→ **Exercise**
Print out each entry below in full, exactly as given, excluding pictures.

→ **Working data**
══════
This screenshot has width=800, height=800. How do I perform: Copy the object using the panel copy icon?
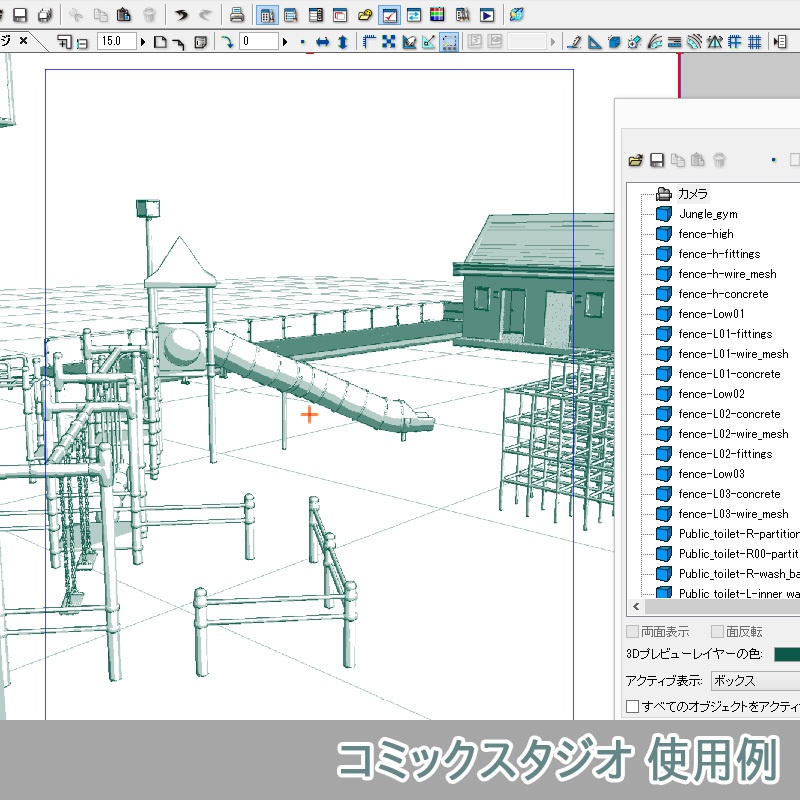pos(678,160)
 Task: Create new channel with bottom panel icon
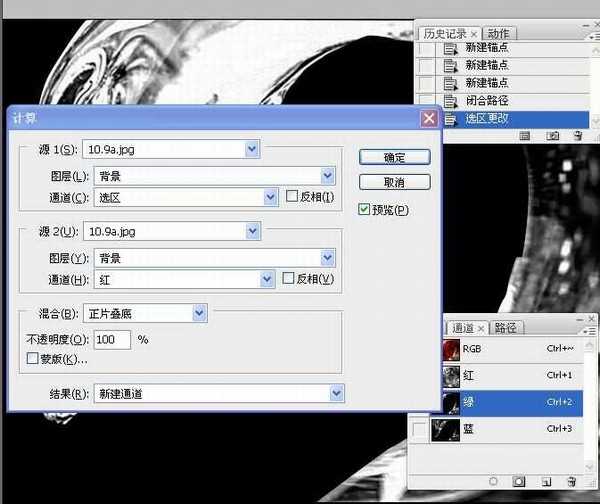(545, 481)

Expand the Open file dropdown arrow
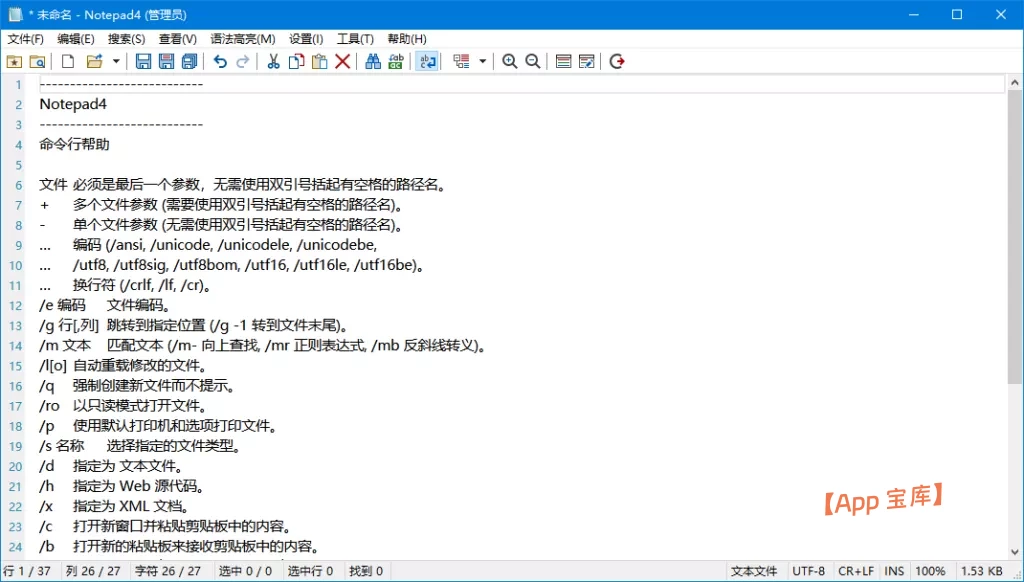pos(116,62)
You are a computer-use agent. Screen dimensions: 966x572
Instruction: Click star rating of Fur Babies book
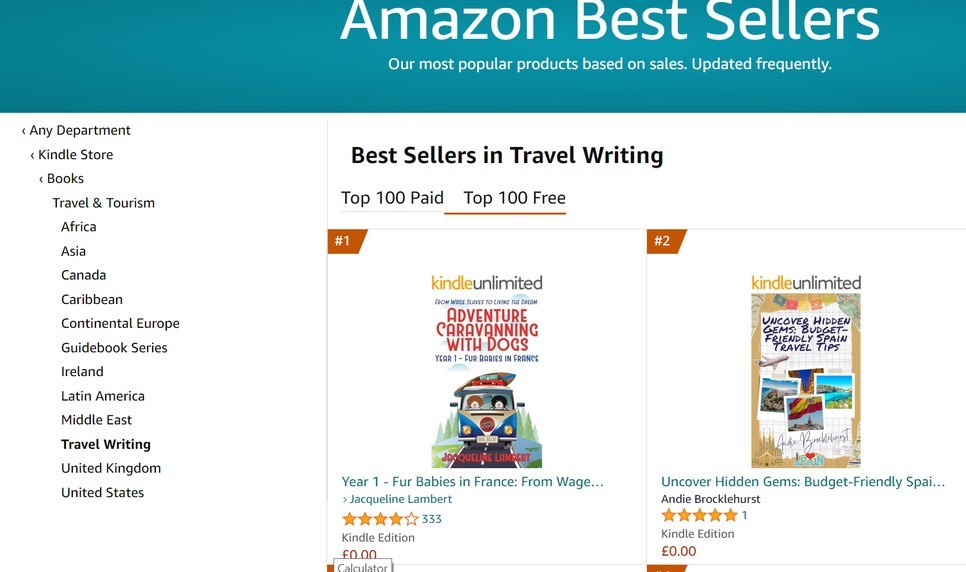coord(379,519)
══════
→ **Exercise solution**
This screenshot has width=800, height=800. How do I perform: Copy the object using the panel copy icon?
pos(678,160)
 Task: Create new channel with bottom panel icon
(545, 481)

Expand the Open file dropdown arrow
pos(116,62)
You are a computer-use agent. Screen dimensions: 966x572
Instruction: Click star rating of Fur Babies book
coord(379,519)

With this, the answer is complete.